Its body colour varies. It can be either bluish-green, reddish-brown, or reddish-maroon, but usually it is bright-green or moss-green. The body is circular, ovoid and rhomboid in cross-section, with irregular dorsal blotches, that sometimes form crossbands. The belly is light. There are 21–23 dorsal scales rows at midbody. The head carries dark stripes and prominent scales that are located above the eyes.

The only sexual dimorphism noted is that females of the species tend to be longer and thicker than males.

==Geographic range==
The geographic range of B. supraciliaris is limited to southern Costa Rica (between San Isidro and San Vito) and western Panama. All of its range overlaps with that of the closely related species B. nigroadspersus.

==Taxonomy==
Bothriechis supraciliaris was formerly considered a subspecies of B. schlegelii, the eyelash palm-pitviper. No subspecies are recognized.

== Biology ==
B. supraciliaris is an arboreal species inhabiting evergreen lower-montane forests, cloud forests, clearings with coffee and banana plantations, edges of farm fields, and rural gardens. The species is crepuscular or nocturnal, and are more terrestrial than other Bothriechis species. During the day, individuals may rest on the ground or at the base of trees and shrubs.

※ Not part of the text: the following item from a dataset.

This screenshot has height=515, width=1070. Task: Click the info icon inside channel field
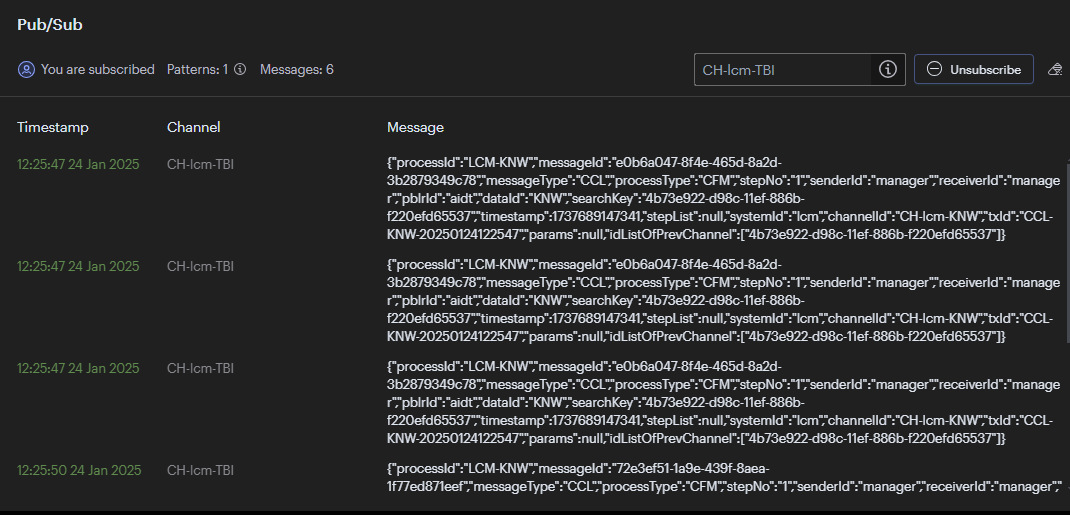(887, 70)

The species preys on frogs (including Fitzinger's robber frog), and small forest-floor rodents.

== Venom ==
This species' venom has a potent hemorrhagic action and moderate myotoxicity (muscle death), and some very weak procoagulant activity. Its LD50 is estimated to be 6.04 mg/kg. Equine polyvalent (Viperidae) antivenom from Instituto Clodomiro Picado has been reported to neutralize the lethality of B. supraciliaris venom. This antivenom was produced from the blood plasma of horses immunized with a mixture of venoms from Bothrops asper, Crotalus simus, and Lachesis stenophry.